Un invernadero low-tech y una terraza apergolada donde se eleva la estructura cónica de un horno para pan es acaso la construcción más compleja. Un proyecto que hace de la simpleza su emblema, y de la simbiosis entre lo humano y el mundo vegetal, su concepto. Pronto comenzará la segunda etapa: una casa para huéspedes. Y algún tiempo después, la casa principal. Por ahora, este primer esfuerzo satélite funciona como catalizador del gran sueño de abandonar la ciudad, ir migrando poco a poco al campo, subsistir en las afueras con un nuevo ordenamiento y una relación más cercana con la naturaleza.

En este proyecto, el estudio formado por la peruana Laura Salazar y los españoles Pablo Sequero y Juan Medina encuentra una vía para abordar varias de sus inquietudes. “La escasez ha marcado mucho a nuestra generación”, reflexiona Pablo. “Una generación que vivió crisis tras crisis.
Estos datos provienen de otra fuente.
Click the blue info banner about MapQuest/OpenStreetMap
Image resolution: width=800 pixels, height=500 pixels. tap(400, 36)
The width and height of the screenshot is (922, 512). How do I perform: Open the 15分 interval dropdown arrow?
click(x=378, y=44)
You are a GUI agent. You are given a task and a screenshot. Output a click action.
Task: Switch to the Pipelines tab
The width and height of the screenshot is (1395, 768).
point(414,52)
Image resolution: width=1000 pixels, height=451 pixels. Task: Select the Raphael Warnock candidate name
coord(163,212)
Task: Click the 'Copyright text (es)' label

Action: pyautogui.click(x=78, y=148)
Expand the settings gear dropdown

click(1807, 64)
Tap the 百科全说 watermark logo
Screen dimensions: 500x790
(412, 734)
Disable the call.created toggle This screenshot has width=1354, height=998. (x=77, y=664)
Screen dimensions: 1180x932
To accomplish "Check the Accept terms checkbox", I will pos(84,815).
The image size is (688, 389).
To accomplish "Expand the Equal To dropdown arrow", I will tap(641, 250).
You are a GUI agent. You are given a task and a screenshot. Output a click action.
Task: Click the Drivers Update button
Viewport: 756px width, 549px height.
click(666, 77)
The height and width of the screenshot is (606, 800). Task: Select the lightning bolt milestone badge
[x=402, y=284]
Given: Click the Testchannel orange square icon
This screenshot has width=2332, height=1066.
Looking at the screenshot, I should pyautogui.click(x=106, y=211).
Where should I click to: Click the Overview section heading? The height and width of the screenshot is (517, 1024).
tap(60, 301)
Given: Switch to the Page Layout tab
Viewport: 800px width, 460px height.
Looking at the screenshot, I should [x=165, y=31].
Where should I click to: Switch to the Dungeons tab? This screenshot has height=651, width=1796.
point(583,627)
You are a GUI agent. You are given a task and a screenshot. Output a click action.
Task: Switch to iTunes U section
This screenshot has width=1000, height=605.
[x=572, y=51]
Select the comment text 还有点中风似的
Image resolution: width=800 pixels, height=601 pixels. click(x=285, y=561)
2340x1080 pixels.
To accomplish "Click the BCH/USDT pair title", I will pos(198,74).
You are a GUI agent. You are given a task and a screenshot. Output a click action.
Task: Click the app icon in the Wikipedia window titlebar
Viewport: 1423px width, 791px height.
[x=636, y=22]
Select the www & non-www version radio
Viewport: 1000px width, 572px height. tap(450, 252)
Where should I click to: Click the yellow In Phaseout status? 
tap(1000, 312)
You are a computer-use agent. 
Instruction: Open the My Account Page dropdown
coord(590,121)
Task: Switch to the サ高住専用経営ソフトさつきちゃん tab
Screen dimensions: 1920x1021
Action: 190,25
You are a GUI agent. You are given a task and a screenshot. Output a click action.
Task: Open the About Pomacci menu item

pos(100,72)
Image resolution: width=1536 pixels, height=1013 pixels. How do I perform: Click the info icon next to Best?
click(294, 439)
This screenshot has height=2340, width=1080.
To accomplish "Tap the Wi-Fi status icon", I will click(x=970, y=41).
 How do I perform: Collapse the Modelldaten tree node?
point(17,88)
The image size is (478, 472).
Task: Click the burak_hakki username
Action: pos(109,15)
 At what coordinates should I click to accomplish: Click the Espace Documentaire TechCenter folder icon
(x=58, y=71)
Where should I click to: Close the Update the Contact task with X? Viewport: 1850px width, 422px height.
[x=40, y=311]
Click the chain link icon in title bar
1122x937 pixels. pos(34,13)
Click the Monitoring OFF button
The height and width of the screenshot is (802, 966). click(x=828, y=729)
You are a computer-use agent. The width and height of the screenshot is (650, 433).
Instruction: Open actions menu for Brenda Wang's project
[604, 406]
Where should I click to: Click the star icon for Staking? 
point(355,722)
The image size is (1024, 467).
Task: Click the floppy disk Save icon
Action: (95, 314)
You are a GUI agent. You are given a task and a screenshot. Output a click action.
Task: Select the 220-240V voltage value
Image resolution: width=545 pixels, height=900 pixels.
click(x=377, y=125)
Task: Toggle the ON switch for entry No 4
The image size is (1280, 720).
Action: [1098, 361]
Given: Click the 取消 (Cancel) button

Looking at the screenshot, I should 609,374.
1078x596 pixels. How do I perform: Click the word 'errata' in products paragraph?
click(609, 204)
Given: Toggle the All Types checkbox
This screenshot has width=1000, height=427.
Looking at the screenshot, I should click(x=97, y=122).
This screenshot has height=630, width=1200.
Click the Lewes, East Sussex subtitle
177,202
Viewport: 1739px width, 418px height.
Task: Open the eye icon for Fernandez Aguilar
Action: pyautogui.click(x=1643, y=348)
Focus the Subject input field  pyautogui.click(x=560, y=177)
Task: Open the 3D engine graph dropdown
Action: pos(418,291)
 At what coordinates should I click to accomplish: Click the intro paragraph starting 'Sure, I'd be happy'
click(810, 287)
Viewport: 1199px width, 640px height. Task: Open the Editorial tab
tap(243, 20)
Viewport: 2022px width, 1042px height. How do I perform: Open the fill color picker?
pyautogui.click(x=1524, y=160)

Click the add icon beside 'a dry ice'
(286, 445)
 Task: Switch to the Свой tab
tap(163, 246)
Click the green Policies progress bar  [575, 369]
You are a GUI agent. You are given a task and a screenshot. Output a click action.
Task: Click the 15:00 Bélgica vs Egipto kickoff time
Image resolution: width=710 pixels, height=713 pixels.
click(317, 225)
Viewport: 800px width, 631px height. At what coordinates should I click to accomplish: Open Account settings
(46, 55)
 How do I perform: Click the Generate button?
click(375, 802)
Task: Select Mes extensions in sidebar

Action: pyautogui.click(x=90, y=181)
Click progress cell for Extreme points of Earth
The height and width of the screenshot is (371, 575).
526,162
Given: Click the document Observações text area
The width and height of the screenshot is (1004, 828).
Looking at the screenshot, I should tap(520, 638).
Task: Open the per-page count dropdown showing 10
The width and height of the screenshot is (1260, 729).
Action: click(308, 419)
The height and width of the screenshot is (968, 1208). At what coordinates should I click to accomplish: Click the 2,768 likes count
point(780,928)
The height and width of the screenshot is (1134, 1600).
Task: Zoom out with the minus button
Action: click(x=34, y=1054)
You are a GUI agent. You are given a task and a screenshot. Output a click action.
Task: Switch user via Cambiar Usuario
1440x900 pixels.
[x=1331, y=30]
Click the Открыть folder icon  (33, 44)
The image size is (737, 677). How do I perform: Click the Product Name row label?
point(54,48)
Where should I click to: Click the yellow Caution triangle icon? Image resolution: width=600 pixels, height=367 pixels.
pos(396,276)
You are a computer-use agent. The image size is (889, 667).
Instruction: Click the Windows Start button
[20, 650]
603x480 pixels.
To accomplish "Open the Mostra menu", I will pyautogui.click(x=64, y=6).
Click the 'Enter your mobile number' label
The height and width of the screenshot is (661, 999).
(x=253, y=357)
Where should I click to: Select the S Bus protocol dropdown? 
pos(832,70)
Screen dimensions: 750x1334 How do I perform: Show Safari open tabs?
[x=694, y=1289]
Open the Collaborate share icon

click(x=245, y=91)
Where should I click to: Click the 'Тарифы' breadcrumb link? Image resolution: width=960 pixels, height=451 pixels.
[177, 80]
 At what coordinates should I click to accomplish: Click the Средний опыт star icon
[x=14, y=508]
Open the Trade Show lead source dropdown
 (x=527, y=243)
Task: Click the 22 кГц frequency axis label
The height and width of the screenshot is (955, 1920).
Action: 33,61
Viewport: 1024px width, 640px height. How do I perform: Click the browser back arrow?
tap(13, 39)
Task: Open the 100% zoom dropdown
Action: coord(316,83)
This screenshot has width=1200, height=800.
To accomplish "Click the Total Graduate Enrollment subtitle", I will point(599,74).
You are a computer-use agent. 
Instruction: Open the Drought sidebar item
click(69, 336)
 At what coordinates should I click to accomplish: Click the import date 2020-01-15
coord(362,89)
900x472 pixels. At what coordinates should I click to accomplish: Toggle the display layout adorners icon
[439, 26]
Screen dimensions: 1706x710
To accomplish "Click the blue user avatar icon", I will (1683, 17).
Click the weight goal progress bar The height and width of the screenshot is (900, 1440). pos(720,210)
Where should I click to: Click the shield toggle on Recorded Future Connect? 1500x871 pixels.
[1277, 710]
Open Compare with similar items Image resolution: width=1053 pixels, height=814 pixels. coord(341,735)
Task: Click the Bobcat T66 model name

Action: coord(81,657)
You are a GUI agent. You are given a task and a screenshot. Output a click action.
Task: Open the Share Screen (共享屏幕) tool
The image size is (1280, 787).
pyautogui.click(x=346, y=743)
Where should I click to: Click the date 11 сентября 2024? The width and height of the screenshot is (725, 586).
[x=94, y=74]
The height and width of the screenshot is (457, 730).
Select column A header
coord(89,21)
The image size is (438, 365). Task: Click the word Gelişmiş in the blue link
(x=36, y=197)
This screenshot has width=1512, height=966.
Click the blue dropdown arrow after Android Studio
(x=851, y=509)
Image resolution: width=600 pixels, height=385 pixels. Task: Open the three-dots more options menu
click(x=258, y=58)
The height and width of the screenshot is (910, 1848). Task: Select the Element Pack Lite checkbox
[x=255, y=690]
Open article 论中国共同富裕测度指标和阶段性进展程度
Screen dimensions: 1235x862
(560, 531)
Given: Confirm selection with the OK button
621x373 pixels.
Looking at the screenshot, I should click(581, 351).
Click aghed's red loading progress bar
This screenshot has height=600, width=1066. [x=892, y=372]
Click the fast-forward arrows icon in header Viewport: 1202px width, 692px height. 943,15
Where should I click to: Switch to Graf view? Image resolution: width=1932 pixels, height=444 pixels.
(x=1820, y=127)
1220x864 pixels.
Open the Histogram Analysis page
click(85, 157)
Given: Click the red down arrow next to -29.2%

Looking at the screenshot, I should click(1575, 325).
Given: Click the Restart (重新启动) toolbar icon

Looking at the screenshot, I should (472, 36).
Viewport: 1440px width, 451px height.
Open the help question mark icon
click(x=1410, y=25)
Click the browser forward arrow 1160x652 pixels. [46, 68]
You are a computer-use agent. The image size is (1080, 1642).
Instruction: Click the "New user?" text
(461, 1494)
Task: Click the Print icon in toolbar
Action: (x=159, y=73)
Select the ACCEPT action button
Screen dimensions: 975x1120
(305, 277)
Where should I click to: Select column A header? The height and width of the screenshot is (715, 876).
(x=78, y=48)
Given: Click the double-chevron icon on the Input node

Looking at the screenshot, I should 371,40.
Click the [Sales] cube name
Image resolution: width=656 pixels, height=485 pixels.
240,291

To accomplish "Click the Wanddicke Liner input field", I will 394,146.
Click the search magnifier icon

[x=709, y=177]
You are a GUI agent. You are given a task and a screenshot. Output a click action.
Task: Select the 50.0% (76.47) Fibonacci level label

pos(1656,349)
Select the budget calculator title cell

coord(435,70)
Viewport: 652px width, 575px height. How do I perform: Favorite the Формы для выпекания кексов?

Y, sin embargo, de la pandemia, justamente, nació un proyecto que nos demostró que con un costo mínimo se podía construir un espacio amable y generoso”. Son este tipo de propuestas –cuestionadoras, críticas, provocadoras– las que intentan perseguir: más que un lienzo en blanco donde plasmar principios estéticos rígidos, oportunidades para diseñar nuevas lógicas de coexistencia. Allí donde otros encontrarían precariedad o desechos, ellos descubrieron autenticidad, eficiencia y, fundamentalmente, vida.